As PHP has a huge share regarding web-related projects, this is a *MUST-HAVE* in times of growing need for big data applications and scenarios. For my personal motivation, this is a way to show PHP has (physically, virtually?) surpassed it's reputation as a 'scripting language'. I think - or at least I hope - there are people out there that will benefit from this package and the message it transports. Not only Thrift objects. Pun intended.

Requirements
------------

[](#requirements)

You'll need several extensions to use this library to the full extent.

- **bcmath** (today, this should be a must-have anyway)
- **gmp** (for working with arbitrary large integers - and indirectly huge decimals!)
- **zlib** (for GZIP (de-)compression)
- **snappy** ( - sadly, not published yet to PECL - you'll have to compile it yourself - see Installation)

This library was originally developed to/using PHP 7.3, but it should work on PHP &gt; 7 and will be tested on 8, when released. At the moment, tests on PHP 7.1 and 7.2 will fail due to some DateTime issues. I'll have a look at it. Tests fully pass on PHP 7.3 and 7.4. At the time of writing also 8.0.0 RC2 is performing well.

This library highly depends on

- **apache/thrift** for working with the Thrift-related objects and data
- **nelexa/buffer** for reading and writing binary data (I decided not to do a C# BinaryWriter clone. (UPDATE 2020-11-04: I just did my own clone, see below.)
- **pear/Math\_BigInteger** for working with binary stored arbitrary-precision decimals (paradox, I know)

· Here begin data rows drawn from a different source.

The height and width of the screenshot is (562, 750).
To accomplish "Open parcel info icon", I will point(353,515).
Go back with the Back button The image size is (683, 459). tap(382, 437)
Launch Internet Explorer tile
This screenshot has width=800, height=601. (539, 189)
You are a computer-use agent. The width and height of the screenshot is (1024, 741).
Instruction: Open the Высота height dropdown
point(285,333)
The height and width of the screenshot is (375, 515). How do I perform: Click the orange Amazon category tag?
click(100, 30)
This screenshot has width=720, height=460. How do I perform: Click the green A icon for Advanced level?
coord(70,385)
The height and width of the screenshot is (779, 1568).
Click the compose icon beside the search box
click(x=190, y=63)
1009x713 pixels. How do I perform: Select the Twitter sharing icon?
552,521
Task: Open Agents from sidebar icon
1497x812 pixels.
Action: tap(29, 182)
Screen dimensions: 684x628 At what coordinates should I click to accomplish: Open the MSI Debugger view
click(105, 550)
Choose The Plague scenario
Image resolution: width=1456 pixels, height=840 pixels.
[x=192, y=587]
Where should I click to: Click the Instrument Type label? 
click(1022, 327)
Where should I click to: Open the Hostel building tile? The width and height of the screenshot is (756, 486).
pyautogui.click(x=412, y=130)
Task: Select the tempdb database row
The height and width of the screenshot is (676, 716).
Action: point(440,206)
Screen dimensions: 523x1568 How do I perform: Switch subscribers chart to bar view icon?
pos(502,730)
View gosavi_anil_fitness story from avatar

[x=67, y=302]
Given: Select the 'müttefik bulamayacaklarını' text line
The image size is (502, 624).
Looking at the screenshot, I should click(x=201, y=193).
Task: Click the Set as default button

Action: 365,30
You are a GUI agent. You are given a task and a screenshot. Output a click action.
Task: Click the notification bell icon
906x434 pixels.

As of v0.2, I've also switched to an implementation-agnostic approach of using readers and writers. Now, we're dealing with BinaryReader(Interface) and BinaryWriter(Interface) implementations that abstract the underlying mechanism. I've noticed **mdurrant/php-binary-reader** is just way too slow. I just didn't want to refactor everything just to try out Nelexa's reading powers. Instead, I've made those two interfaces mentioned above to abstract various packages delivering binary reading/writing. This finally leads to an optimal way of testing/benchmarking different implementations - and also mixing, e.g. using wapmorgan's package for reading while using Nelexa's for writing.

As of v0.2.1 I've done the binary reader/writer implementations myself, as no implementation met the performance requirements. Especially for writing, this ultra-lightweight implementation delivers thrice\* the performance of Nelexa's buffer.
\* intended, I love this word

Alternative 3rd party binary reading/writing packages in scope:

- **nelexa/buffer**
- **mdurrant/php-binary-reader** (reading only)
- **wapmorgan/binary-stream**

Installation
------------

[](#installation)

Install this package via composer, e.g.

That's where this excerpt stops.